Right from the start of The Curious Incident of the Dog in the Night-Time, the Tony Award-winning play running at Winspear Opera House through January 22, the production attempts to disorient the audience. A loud electronic sound comes out of nowhere, thrusting the audience into the confusing world of Christopher Boone (Adam Langdon).
Christopher, an autistic 15-year-old English boy, has discovered his next-door neighbor’s dog dead with a pitchfork sticking out of it. This sight would make anyone out of sorts, but for a person with Christopher’s condition, it’s particularly disturbing. With a mind that needs to make sense of the nonsensical, Christopher sets out to track down the dog’s killer.

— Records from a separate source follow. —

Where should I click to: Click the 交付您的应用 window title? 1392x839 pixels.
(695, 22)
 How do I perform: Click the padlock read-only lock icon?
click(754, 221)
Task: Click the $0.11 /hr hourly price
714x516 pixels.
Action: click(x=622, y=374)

His quest, which is discouraged by his father, Ed (Gene Gillette), leads him to interact with many of his neighbors for the first time. With a lack of “proper” etiquette, Christopher manages to unearth more than he intended, including some secrets that might have been better left hidden.

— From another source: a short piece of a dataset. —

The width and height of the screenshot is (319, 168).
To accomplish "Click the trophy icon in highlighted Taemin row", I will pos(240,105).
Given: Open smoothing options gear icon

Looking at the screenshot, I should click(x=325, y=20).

The set, comprised of four electronic screens and multiple square blocks, is as sparse as they come, but it only serves to highlight the confusion that Christopher experiences on a daily basis. Some, if not all, of the actors are almost constantly moving, creating a swirl of activity. When things get especially overwhelming for Christopher, the screens become a mass of images and the sound gets pushed up to extreme levels.
Christopher has a particular predilection toward math, which helps him make order of his life. The screens bring this to life as well, creating his drawings and equations to give a better insight into how his mind works. Also helping is narration by Siobhan (Maria Elena Ramirez), a teacher who reads a book Christopher has written detailing the events in his life.
It all adds up to a deep dive into the brain of someone whose thought processes and actions can be as mysterious as everyone else’s are to him. Christopher’s inability to process emotions normally winds up, ironically, being the driving force behind the play’s biggest emotional moments, as his father and others struggle to connect and communicate with him.
Langdon’s performance is supremely affecting, as his delivery and body movements create a fully realized character. His reactions to and interactions with everything and everyone on stage are engrossing, something that’s particularly important since he is the only character who is in every scene.
Despite some familiar elements, you’ve likely never seen anything like The Curious Incident of the Dog in the Night-Time. Autism is still as baffling as ever, but works of art like this, and the book on which it’s based, help to create avenues for conversation that might not otherwise exist.